Piaget ipotizza l’esistenza di due forme contrapposte di pensiero morale: il realismo morale e il

relativismo/soggettivismo morale. Avremo il passaggio da una fase premorale (fino ai 5 anni),

durante la quale il bambino non mostra interesse per le regole di natura etica, ad un realismo morale

(fino agli 8-10 anni) per cui è valida quella norma stabilita dall’autorità e comportarsi in modo giusto

significa seguire le norme, fino ad un soggettivismo morale per cui la morale non è più identificata

con un complesso di prescrizioni imposte dall’esterno ma è percepita come un’istanza interiore che

guida le azioni dell’individuo. 

Nel realismo morale ritroviamo l’eteronomia della morale il realismo morale deriva

dall’egocentrismo e dall’autorità degli adulti/autorità. Rispettare le regole è un comportamento

“buono”, la validità della norma aumenta se sono presenti delle sanzioni in caso di violazioni, gli

adulti sono infallibili, gli accadimenti non sono modificabili. Nella fase successiva le regole non

sono più immutabili, ma sono fondate sulla cooperazione e sulla reciprocità. Si assegna maggior

importanza alle intenzioni che sottendono l’agire e il bambino formula i propri giudizi morali in

relazione alle circostanze e al contesto, quindi abbiamo l’autonomia della morale, dove la morale

viene percepita come un’istanza interiore che guida le azioni dell’individuo, in relazione alla libera

scelta del bambino nel corso dello sviluppo si passa dall'ETERONOMIA all'AUTONOMIA: si

passa da una fase in cui si crede che le regole esistono perché le hanno messe gli altri a una fase in

cui si crede che le regole esistono perché l'ho deciso io. Questo vale anche per la morale (una cosa è

giusta perché lo ha detto qualcuno, l’origine della regola è collocata in una autorità).

■ ■ ■ ■ ■

(Requisiti del compito) Trascrivi senza modifiche il passo del testo sul pensiero morale secondo Piaget: parti dalle parole «viene percepita come» e fermati dopo le parole «in una autorità).». Il materiale non ha alcun ruolo in questo lavoro.

(Estratto della fonte)

■ ■ ■ ■ ■

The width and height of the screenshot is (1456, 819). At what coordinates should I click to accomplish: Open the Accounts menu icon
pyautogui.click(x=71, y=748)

■ ■ ■ ■ ■

(Risposta al compito)
viene percepita come un’istanza interiore che guida le azioni dell’individuo, in relazione alla libera

scelta del bambino nel corso dello sviluppo si passa dall'ETERONOMIA all'AUTONOMIA: si

passa da una fase in cui si crede che le regole esistono perché le hanno messe gli altri a una fase in

cui si crede che le regole esistono perché l'ho deciso io. Questo vale anche per la morale (una cosa è

giusta perché lo ha detto qualcuno, l’origine della regola è collocata in una autorità).